An open letter to the American Physical Therapy Association

This letter was sent to a contact at the APTA on September 21, 2009.

This letter is intended to initiate a discussion and propose a course of action that is in the best interests of Medicare physical therapy beneficiaries, the American healthcare system and physical therapists everywhere.

Why do Medicare auditors assess 'skilled therapy' as a criteria of payment? Because they lack an alternative measure of value.

Evidence based physical therapy, such as classification decision rules, have been shown to improve outcomes, decrease expensive testing, medication use and invasive procedures.

Can physical therapists avoid arbitrary, punitive Medicare audit denials by documenting the use of classification predictor variables and decision rules in the plan of care, daily notes and discharge?

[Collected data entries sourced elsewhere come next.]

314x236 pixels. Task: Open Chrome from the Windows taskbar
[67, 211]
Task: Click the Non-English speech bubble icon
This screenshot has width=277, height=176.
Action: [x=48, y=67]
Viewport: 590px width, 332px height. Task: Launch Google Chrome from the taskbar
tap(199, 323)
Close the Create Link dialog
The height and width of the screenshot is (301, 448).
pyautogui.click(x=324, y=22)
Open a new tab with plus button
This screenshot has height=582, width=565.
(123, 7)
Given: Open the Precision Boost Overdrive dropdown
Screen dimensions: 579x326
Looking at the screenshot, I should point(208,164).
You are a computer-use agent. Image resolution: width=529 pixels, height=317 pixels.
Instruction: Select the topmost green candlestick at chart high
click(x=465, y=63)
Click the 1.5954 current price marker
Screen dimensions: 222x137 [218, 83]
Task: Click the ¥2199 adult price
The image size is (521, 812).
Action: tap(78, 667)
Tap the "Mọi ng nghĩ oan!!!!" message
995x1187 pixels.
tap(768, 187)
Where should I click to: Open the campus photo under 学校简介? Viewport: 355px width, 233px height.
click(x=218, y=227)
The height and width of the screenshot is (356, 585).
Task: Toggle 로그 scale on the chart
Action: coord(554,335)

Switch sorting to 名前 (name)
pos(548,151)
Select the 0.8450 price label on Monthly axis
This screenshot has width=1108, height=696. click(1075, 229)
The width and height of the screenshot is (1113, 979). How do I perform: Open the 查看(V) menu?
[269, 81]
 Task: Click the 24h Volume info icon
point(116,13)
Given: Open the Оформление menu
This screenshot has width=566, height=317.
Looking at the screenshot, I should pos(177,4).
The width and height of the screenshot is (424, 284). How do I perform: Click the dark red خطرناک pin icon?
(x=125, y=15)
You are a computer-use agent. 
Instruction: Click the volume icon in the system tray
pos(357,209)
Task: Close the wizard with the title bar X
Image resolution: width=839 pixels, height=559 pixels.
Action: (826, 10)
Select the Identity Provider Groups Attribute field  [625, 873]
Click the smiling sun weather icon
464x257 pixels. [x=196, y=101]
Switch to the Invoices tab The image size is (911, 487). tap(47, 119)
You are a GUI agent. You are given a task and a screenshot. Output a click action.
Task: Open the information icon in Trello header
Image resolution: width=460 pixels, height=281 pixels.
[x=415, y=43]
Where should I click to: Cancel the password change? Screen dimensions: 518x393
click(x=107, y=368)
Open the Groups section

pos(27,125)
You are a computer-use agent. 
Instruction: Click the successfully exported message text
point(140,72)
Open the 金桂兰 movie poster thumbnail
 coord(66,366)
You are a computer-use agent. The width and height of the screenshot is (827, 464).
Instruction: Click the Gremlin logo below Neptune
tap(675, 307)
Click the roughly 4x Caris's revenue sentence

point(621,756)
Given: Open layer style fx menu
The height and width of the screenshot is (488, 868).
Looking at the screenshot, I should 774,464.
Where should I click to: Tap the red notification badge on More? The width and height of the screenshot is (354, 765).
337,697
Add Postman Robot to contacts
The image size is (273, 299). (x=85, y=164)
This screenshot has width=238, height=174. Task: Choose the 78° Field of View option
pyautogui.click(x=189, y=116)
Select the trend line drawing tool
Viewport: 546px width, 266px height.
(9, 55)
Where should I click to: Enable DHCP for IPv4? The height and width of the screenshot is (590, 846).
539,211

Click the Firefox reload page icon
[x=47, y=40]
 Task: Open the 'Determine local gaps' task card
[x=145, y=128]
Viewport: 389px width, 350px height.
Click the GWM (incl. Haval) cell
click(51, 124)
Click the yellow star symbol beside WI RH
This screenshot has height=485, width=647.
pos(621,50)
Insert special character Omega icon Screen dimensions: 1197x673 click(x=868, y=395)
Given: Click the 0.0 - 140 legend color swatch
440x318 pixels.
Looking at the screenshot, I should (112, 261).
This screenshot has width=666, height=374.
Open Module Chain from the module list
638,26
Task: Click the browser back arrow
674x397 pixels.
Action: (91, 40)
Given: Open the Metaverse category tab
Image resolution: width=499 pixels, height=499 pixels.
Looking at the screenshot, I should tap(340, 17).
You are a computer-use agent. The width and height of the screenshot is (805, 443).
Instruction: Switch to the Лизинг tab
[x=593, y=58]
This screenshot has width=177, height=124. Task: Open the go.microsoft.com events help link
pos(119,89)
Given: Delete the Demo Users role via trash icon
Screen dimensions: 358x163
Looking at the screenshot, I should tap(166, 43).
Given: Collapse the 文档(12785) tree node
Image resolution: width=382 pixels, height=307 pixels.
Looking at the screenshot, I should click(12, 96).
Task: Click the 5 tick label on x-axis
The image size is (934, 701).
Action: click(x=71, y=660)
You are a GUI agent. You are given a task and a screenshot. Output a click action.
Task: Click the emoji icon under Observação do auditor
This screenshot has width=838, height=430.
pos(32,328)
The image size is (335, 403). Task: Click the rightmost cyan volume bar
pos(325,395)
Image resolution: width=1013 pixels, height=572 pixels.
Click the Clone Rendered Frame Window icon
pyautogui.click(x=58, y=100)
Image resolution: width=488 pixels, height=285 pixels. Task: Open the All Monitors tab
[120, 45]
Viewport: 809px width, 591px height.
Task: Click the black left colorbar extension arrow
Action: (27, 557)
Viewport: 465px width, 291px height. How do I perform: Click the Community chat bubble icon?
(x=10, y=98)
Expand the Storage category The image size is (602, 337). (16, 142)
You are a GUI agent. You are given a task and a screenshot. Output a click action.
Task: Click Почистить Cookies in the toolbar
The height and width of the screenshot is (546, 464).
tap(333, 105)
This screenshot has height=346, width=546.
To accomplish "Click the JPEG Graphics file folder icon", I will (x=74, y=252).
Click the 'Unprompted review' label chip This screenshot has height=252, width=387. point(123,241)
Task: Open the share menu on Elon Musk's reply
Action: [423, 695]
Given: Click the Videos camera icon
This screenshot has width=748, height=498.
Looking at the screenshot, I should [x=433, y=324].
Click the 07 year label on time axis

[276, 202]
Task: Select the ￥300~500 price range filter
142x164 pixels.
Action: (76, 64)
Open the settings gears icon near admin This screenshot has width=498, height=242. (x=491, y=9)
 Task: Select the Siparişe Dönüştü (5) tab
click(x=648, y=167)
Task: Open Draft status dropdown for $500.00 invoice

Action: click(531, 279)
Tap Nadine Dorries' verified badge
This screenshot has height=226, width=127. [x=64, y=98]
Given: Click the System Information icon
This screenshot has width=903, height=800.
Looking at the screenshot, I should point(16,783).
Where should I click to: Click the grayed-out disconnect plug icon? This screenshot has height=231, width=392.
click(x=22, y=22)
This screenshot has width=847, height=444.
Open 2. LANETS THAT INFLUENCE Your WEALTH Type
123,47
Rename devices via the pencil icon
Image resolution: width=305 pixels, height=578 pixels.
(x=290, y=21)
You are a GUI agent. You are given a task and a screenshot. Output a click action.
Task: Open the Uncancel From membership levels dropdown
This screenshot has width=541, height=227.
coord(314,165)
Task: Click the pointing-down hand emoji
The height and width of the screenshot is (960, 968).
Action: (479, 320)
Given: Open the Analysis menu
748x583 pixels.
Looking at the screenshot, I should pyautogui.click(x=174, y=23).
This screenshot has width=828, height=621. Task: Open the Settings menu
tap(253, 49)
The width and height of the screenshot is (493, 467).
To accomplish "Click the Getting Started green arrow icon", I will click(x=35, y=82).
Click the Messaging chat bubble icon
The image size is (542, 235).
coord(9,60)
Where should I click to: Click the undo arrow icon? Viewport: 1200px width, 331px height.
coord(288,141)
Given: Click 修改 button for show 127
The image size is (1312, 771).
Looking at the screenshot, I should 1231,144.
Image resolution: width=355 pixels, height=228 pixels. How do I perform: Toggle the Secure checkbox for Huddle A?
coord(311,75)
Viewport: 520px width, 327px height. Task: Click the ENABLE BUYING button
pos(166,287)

Couldn't a commitment from Medicare to "immunize" physical therapists who document evidence based therapy from the 'skilled therapy' criteria of Medicare audits prompt a sea-change in clinician behavior to adopt evidence-based methods more quickly?

Medical doctors and legislators have sought a similar immunization, based on evidence based care, from the current administration as regards defensive medicine.

Why couldn't physical therapists, the only doctoring profession subject to time-based CPT codes, put forth similar argument as regards Medicare audits?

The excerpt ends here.